• **Problem requirements**
Copy all lines below that use the word "computer".

-- -- --

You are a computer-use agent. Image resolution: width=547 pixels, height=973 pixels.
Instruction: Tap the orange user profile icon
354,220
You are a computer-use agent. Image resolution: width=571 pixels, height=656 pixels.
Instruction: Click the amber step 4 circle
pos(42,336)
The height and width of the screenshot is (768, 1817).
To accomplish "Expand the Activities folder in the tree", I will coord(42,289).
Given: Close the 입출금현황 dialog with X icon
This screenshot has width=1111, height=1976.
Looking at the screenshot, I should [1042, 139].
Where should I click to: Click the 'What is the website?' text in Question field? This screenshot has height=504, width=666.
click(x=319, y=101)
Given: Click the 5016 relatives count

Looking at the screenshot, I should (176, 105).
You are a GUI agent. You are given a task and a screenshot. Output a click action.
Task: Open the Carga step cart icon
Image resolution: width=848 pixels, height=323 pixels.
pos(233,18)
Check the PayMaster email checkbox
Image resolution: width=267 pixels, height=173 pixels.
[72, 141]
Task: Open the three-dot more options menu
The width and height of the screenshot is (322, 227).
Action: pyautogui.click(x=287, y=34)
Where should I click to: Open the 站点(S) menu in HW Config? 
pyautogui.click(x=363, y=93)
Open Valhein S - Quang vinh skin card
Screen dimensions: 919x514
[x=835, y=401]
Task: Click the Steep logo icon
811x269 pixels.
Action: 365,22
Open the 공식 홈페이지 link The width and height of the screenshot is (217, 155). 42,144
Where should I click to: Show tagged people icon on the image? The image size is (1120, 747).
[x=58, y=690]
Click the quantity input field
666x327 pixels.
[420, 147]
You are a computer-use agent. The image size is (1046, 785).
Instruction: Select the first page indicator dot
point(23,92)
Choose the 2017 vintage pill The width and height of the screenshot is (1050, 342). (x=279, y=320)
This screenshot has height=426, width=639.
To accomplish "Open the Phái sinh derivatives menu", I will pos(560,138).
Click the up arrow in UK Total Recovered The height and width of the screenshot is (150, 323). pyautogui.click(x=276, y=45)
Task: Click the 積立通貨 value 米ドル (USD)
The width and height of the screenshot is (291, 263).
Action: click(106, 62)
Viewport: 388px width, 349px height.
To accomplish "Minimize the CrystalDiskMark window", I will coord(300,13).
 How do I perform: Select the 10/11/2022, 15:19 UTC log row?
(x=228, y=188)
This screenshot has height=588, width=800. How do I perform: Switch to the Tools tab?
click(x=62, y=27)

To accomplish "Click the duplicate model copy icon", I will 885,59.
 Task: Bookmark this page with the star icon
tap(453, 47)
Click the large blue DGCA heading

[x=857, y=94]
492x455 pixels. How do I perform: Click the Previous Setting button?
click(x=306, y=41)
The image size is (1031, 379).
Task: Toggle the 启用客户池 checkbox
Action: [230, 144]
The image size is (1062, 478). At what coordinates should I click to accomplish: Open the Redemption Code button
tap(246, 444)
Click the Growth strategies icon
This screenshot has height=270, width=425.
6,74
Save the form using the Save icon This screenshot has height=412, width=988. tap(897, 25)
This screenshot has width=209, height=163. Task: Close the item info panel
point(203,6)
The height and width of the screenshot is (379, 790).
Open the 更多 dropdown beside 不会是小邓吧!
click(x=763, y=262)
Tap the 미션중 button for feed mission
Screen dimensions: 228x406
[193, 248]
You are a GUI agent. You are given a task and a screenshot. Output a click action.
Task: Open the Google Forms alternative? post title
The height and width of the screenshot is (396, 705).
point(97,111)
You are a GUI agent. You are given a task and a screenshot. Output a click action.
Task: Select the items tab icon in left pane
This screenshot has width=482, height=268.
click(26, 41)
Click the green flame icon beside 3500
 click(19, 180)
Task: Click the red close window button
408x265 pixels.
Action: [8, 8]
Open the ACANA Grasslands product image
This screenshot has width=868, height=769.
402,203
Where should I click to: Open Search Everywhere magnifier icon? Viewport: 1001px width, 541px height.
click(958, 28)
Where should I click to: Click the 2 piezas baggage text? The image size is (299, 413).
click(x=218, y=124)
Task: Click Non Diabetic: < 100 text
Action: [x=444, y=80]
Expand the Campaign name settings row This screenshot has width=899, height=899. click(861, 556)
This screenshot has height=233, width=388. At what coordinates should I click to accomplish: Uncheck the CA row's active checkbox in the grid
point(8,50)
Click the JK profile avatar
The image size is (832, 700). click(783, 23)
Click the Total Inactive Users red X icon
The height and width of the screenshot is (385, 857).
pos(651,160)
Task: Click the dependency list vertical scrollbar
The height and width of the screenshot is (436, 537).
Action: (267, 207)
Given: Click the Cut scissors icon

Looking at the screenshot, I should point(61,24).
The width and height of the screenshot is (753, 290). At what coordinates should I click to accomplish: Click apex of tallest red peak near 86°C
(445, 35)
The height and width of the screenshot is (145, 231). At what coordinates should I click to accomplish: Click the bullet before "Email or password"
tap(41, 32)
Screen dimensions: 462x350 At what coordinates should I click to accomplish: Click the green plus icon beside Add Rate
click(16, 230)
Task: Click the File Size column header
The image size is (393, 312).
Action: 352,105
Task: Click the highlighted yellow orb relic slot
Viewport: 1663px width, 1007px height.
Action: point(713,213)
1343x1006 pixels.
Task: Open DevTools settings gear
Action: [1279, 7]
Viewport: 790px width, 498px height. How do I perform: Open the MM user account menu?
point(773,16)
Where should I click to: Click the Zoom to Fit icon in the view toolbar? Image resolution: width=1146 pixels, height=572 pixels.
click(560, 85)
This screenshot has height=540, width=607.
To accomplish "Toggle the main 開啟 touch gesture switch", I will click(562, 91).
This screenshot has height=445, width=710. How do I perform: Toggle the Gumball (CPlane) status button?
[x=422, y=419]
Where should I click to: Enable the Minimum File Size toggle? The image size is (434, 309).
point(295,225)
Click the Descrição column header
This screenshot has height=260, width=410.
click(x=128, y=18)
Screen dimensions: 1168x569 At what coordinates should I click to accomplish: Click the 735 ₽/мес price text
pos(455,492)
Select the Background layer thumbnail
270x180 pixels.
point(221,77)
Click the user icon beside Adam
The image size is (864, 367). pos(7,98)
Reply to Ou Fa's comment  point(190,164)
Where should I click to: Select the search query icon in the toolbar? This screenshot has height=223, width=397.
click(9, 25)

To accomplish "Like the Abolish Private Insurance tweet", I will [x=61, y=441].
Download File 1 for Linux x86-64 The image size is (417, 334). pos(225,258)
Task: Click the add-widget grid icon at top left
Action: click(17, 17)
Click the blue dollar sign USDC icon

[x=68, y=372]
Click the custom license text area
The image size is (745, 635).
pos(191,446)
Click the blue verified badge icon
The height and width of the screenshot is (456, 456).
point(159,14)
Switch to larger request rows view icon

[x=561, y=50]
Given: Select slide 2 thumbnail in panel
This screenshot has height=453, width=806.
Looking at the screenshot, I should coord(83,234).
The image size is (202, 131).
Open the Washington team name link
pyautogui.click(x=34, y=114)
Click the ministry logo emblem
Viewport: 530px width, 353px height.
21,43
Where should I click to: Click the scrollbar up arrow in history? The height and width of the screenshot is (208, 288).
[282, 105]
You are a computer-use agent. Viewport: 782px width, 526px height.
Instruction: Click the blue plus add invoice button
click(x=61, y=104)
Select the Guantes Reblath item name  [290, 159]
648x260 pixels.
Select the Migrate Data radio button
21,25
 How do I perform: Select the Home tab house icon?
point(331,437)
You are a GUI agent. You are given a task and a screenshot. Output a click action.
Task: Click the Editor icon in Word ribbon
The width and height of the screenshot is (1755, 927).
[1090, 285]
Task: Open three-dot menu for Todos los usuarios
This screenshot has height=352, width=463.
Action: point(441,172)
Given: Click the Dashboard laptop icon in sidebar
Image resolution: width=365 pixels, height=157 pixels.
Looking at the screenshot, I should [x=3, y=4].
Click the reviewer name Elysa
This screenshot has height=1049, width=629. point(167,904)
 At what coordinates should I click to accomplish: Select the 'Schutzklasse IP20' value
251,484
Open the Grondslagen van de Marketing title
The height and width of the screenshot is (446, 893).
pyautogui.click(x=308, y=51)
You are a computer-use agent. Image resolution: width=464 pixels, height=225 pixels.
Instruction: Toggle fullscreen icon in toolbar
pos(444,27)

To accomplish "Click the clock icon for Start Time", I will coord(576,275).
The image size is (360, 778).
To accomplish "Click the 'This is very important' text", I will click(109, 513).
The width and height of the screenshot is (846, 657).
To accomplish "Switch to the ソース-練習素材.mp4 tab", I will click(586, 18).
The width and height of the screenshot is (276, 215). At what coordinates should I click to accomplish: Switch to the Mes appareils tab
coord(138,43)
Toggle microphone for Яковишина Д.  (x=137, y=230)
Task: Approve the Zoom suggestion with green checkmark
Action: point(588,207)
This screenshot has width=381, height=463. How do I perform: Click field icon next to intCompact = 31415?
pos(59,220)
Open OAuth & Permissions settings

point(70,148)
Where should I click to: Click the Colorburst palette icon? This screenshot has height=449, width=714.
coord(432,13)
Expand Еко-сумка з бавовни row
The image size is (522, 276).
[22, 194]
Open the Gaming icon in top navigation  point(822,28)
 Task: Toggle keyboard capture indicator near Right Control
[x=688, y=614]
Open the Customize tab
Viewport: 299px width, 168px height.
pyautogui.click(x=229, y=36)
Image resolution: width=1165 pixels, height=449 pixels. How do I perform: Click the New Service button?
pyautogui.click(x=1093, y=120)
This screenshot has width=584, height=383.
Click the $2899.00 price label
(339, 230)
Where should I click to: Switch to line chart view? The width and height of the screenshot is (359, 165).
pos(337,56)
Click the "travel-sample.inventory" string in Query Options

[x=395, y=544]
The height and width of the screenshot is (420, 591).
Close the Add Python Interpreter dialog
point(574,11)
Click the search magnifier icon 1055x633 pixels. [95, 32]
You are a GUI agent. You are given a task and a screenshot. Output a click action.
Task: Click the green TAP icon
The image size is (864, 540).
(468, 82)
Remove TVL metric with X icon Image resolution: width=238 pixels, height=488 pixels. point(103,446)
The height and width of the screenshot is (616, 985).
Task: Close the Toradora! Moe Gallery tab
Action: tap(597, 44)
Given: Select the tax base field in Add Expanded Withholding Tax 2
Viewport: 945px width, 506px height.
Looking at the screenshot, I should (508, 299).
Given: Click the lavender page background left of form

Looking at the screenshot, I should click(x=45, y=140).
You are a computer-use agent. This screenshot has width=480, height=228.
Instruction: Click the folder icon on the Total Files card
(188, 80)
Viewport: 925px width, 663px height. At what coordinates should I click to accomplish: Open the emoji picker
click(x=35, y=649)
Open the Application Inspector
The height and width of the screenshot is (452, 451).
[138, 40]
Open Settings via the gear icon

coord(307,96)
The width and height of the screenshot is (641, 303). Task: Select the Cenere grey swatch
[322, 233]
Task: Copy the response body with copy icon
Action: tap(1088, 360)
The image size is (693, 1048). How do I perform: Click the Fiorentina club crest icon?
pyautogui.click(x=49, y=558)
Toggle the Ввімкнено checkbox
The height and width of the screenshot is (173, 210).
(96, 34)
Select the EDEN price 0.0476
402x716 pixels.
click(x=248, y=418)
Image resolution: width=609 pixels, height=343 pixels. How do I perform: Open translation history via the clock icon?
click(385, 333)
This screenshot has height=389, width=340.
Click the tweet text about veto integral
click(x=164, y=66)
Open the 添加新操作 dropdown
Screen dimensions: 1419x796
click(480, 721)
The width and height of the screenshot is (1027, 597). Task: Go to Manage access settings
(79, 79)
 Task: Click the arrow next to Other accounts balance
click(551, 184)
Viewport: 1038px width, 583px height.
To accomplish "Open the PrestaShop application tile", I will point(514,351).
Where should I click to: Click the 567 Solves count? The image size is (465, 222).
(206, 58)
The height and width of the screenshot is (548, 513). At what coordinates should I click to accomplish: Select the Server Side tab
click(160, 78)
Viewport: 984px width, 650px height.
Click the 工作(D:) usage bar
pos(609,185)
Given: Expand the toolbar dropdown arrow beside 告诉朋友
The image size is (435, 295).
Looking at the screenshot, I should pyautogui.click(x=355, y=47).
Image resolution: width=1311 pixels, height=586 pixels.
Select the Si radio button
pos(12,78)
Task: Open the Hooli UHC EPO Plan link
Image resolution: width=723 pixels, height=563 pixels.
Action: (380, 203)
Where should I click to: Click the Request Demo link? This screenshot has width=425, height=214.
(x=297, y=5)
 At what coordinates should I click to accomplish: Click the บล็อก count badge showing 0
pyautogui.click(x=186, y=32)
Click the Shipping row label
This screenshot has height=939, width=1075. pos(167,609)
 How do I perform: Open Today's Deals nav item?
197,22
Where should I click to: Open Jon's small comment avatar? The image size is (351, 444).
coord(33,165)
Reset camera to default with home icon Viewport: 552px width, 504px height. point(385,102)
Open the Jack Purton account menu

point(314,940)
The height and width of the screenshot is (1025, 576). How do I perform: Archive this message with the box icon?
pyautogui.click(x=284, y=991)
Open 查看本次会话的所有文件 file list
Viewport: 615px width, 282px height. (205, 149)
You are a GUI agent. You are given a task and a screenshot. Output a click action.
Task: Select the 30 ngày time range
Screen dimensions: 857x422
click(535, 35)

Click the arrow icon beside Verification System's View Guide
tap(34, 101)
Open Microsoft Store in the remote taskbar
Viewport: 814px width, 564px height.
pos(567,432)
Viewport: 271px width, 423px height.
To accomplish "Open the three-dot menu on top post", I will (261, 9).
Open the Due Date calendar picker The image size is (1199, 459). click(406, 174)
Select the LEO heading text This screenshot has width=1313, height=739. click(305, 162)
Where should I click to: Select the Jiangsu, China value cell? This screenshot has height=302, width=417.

-- -- --

• **Result**
You are a computer-use agent. Image resolution: width=547 pixels, height=973 pixels.
You are a computer-use agent. Image resolution: width=571 pixels, height=656 pixels.
You are a computer-use agent. The image size is (1046, 785).
You are a computer-use agent. Viewport: 782px width, 526px height.
You are a computer-use agent. Image resolution: width=464 pixels, height=225 pixels.
You are a computer-use agent. This screenshot has width=480, height=228.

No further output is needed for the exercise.